=== Exercise objective ===
Copy the records word for word, from the line containing "1568x536 pixels." through the line containing "click(x=74, y=822)", with both of those lines included.

#### Rows ####

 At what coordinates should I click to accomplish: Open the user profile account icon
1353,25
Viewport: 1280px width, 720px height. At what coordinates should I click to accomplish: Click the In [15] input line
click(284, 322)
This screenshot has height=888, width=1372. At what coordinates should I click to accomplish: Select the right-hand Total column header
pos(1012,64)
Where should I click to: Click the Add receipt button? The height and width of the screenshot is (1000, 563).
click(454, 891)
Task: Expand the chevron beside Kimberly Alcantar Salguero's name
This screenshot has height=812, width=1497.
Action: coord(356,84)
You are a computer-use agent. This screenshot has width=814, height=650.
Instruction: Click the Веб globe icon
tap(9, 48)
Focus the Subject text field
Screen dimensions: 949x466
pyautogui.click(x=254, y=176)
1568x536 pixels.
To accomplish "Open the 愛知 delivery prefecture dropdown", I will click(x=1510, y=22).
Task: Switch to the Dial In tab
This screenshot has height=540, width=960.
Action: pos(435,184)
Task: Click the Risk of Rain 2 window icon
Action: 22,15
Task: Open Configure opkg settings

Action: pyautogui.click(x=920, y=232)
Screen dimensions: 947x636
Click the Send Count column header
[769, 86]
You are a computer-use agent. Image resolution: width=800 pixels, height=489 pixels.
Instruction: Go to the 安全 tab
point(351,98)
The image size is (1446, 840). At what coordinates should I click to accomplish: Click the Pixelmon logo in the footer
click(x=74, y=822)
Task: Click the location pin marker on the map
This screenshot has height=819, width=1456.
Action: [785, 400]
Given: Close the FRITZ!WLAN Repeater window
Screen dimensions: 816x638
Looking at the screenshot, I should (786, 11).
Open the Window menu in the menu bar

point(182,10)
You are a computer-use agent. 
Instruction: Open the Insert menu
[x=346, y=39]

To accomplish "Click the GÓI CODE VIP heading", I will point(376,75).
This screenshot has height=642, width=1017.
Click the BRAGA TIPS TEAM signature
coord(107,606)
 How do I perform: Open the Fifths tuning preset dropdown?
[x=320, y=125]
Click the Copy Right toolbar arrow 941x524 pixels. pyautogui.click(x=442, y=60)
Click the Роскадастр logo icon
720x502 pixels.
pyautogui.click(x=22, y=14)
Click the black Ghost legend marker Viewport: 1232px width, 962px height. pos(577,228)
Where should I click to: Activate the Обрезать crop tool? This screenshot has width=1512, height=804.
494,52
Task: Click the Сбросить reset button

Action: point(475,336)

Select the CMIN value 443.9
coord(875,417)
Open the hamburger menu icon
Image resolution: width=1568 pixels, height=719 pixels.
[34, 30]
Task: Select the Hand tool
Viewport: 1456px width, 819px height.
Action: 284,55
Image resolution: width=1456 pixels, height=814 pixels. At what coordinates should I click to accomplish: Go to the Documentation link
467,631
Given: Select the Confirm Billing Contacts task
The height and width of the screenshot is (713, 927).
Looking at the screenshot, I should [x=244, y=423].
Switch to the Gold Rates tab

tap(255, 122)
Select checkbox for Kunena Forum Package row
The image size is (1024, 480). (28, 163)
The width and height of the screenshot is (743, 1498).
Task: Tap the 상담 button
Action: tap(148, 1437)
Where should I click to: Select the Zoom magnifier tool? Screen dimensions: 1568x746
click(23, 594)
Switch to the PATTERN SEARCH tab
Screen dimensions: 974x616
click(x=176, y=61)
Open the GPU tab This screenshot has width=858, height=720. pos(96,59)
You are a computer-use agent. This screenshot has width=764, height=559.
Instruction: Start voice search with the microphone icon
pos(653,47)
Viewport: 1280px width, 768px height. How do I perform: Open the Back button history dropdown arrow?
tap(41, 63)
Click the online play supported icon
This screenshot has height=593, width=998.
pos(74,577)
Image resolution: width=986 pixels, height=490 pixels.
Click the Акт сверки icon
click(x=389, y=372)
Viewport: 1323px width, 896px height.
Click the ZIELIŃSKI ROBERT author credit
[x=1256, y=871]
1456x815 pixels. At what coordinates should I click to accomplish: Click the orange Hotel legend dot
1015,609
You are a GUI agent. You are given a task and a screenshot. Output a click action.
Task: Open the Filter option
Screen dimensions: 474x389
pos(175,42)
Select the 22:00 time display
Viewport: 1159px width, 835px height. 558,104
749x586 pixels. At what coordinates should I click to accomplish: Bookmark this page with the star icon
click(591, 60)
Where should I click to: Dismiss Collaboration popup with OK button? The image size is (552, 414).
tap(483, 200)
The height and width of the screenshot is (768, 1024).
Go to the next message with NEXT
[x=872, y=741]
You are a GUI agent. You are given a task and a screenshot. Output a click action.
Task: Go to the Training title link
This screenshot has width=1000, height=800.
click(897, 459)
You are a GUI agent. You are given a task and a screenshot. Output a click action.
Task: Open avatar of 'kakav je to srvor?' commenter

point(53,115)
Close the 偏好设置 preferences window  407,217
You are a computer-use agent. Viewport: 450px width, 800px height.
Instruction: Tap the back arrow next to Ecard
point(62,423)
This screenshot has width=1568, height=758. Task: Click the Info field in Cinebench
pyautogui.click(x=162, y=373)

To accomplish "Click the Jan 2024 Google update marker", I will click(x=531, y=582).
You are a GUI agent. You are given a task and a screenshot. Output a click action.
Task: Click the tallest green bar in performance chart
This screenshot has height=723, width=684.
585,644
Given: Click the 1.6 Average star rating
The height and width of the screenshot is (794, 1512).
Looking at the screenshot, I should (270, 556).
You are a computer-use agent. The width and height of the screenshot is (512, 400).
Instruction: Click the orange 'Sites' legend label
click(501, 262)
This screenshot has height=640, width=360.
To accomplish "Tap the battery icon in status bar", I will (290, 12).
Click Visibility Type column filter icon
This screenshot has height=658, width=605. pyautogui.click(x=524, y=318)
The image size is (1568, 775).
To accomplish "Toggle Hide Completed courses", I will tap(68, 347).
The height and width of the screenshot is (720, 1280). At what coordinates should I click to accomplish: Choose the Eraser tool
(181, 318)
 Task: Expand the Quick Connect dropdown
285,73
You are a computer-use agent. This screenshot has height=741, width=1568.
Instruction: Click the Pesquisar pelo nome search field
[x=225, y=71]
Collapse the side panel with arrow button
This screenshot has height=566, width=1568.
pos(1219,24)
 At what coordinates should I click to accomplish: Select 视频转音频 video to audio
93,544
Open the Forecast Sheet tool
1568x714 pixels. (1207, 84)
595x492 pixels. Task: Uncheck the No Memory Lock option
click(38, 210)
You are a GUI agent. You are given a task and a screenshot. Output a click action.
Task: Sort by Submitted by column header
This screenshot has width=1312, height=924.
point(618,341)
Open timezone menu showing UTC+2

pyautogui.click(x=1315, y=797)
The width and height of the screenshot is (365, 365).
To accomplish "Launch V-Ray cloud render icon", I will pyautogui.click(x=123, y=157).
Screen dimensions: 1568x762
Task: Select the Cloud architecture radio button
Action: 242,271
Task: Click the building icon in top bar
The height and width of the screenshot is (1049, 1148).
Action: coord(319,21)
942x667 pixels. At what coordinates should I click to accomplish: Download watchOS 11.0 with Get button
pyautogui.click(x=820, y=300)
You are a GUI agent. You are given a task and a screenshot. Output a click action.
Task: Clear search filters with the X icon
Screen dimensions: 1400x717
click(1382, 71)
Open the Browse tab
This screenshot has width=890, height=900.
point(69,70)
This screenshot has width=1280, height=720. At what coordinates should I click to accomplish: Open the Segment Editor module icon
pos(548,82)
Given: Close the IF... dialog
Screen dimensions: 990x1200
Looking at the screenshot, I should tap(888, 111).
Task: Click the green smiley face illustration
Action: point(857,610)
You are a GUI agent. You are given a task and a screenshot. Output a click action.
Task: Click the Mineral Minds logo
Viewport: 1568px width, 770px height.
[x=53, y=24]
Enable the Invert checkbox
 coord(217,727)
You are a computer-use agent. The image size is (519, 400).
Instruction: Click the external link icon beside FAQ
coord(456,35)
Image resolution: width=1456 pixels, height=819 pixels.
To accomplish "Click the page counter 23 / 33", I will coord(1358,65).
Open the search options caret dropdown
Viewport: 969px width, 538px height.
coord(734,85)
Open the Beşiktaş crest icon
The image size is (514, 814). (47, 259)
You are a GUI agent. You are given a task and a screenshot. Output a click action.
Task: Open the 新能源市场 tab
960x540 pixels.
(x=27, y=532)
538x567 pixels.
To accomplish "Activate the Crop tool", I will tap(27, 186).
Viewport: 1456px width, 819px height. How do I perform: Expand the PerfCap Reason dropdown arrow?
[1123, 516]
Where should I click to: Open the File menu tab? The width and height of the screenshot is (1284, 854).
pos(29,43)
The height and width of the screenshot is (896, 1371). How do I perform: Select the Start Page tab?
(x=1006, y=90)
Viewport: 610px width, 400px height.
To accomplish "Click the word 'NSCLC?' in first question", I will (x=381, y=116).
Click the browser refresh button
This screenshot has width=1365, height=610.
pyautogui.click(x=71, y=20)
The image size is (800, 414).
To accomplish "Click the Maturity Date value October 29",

####

=== Written reply ===
1568x536 pixels.
To accomplish "Open the 愛知 delivery prefecture dropdown", I will click(x=1510, y=22).
Task: Switch to the Dial In tab
This screenshot has height=540, width=960.
Action: pos(435,184)
Task: Click the Risk of Rain 2 window icon
Action: 22,15
Task: Open Configure opkg settings

Action: pyautogui.click(x=920, y=232)
Screen dimensions: 947x636
Click the Send Count column header
[769, 86]
You are a computer-use agent. Image resolution: width=800 pixels, height=489 pixels.
Instruction: Go to the 安全 tab
point(351,98)
The image size is (1446, 840). At what coordinates should I click to accomplish: Click the Pixelmon logo in the footer
click(x=74, y=822)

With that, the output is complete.